American conceptual artist

Lowell Darling (born 1942) is an American conceptual artist known for satirical 1970s performances about urban and environmental issues, which included "nailing down" cities to prevent drifting, conducting "urban acupuncture" by placing oversize needles in the ground, and "stitching up" the San Andreas Fault. He ran for governor of California in 1978 and 2010.

Darling has practiced what he calls "contemporary archaeology" by dumpster diving for unwanted items, including 35 mm movie film strips discarded by Hollywood editing studios, and using them to create found object art works. These form much of his "Hollywood Archaeology" series, which was made into a website sponsored by the Whitney Museum of Art in 1995.

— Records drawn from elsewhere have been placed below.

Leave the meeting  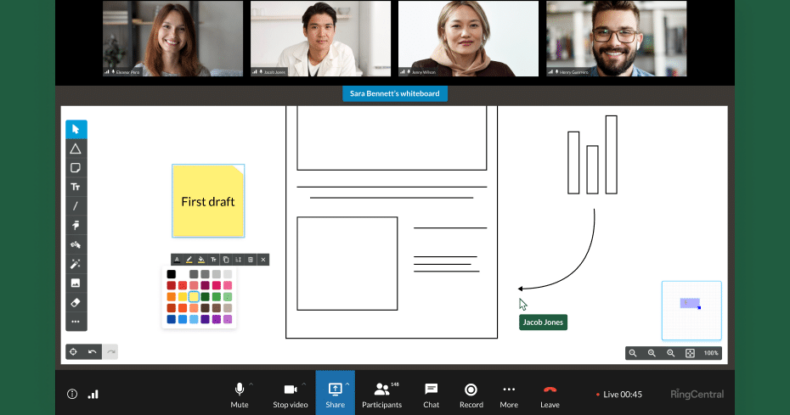click(549, 393)
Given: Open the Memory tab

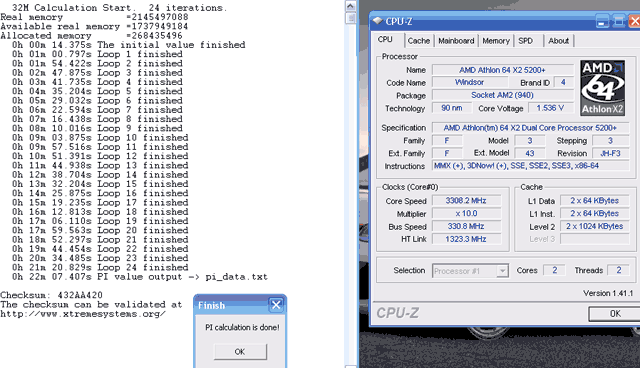Looking at the screenshot, I should coord(496,41).
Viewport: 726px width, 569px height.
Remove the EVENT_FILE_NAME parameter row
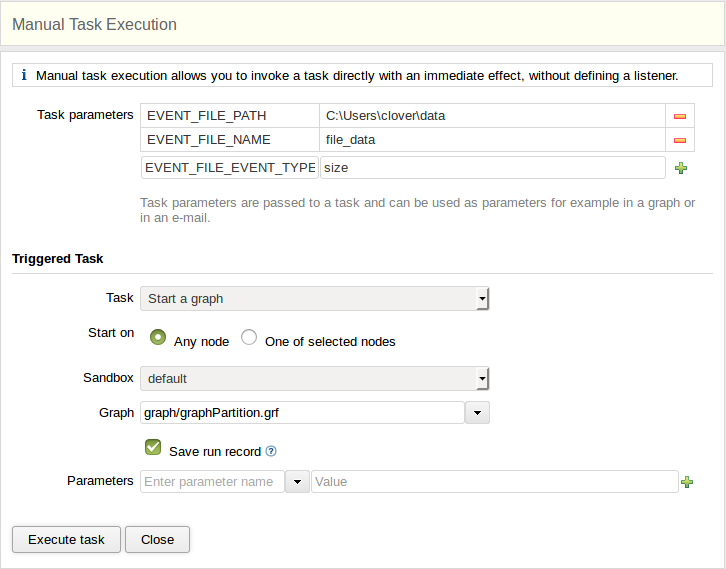(x=680, y=141)
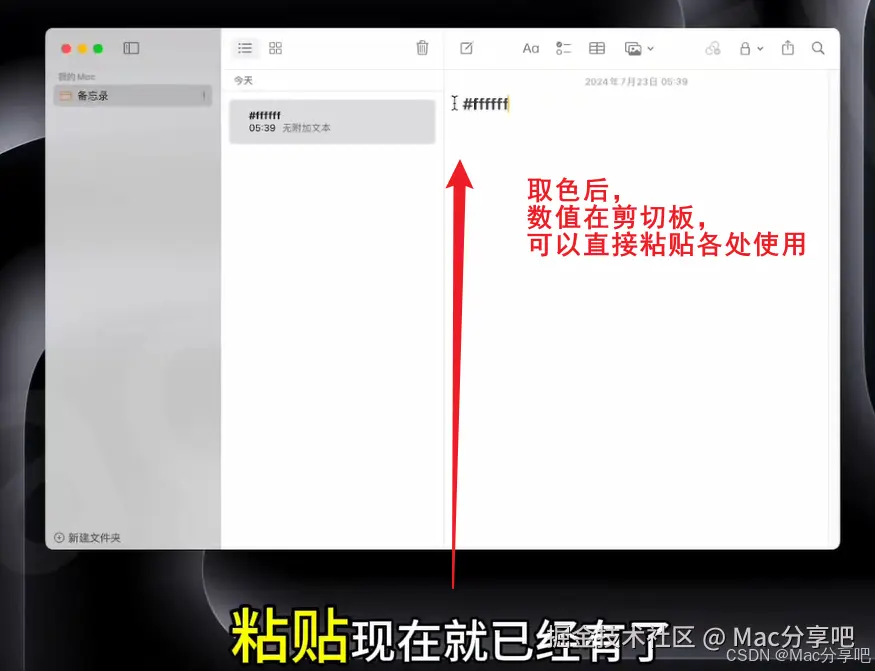875x671 pixels.
Task: Open search with the magnifying glass icon
Action: coord(818,47)
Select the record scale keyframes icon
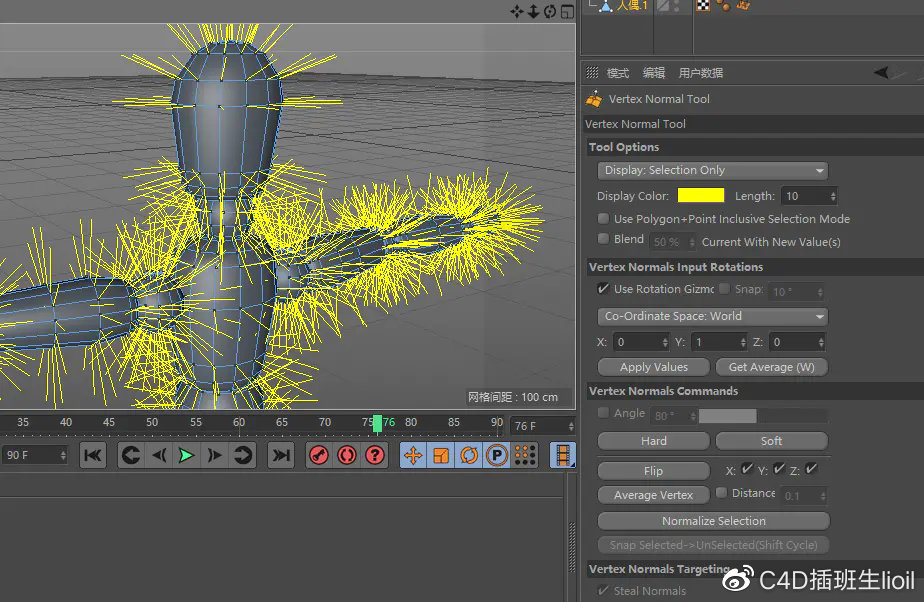 pyautogui.click(x=441, y=456)
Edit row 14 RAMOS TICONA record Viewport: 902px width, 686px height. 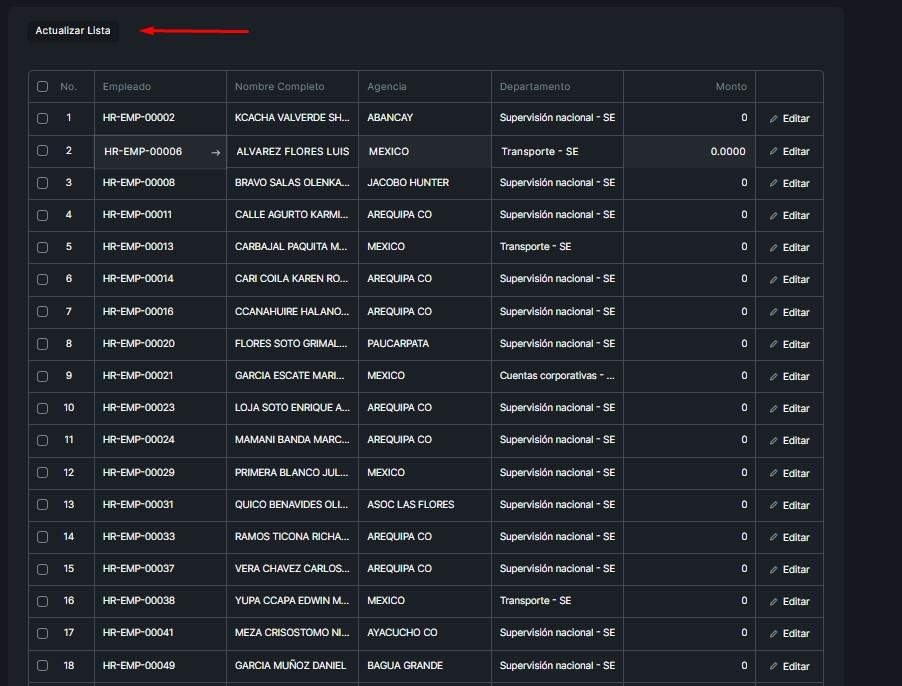pyautogui.click(x=789, y=538)
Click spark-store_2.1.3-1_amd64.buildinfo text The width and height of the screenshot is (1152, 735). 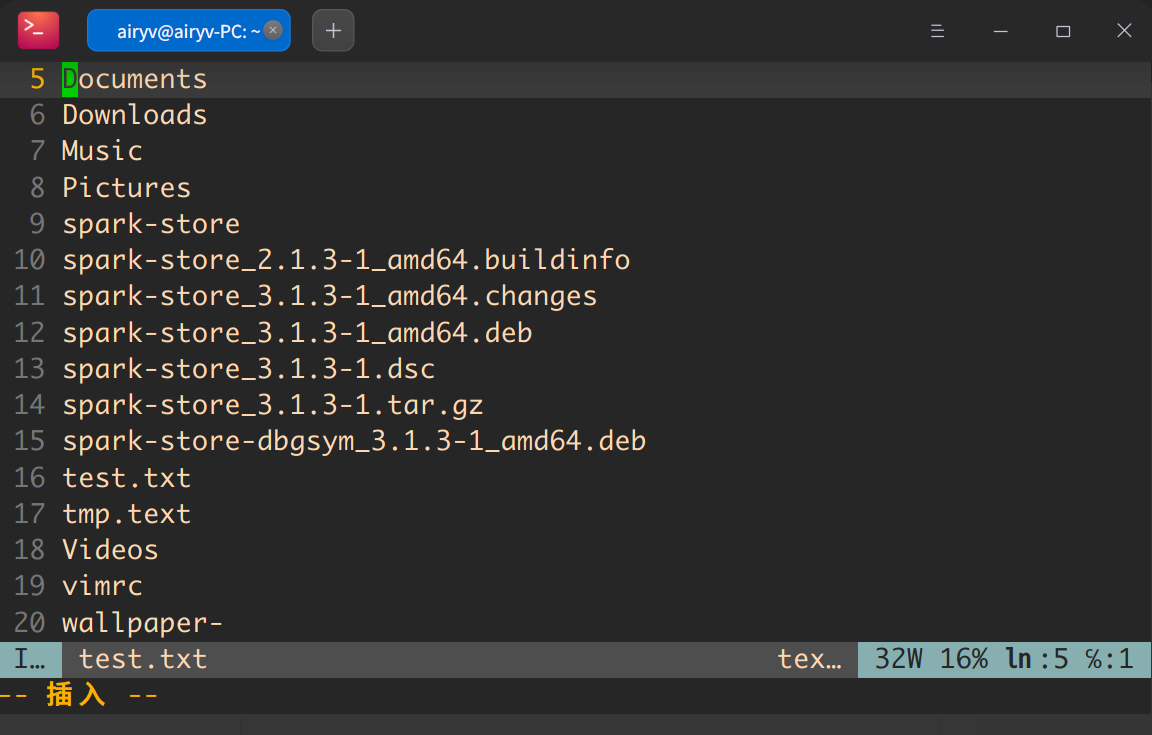coord(346,260)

Other artistic performances include Darling's run for public office in the 1978 California gubernatorial election, receiving about 62,000 votes against incumbent governor Jerry Brown in the primaries. He is the creator of the "Fat City School of Finds Art," an unaccredited institution that grants free Masters and PhD degrees to arts students. Due to frustration that the Internal Revenue Service's categorized his art as that of a "hobbyist", preventing tax deductions for expenses), Lowell creatively considered the intersection of art and taxes with lawyer Monroe Price. In 1975, Lowell and Price organized "The Artists & Lawyers Ball" to benefit Advocates for the Arts.

In 2010, 32 years after their last election face-off, Darling once again challenged Jerry Brown in the race for governor. He has described that 2010 run as a means to raise awareness about California's requirement of a two-thirds majority to pass a budget or tax.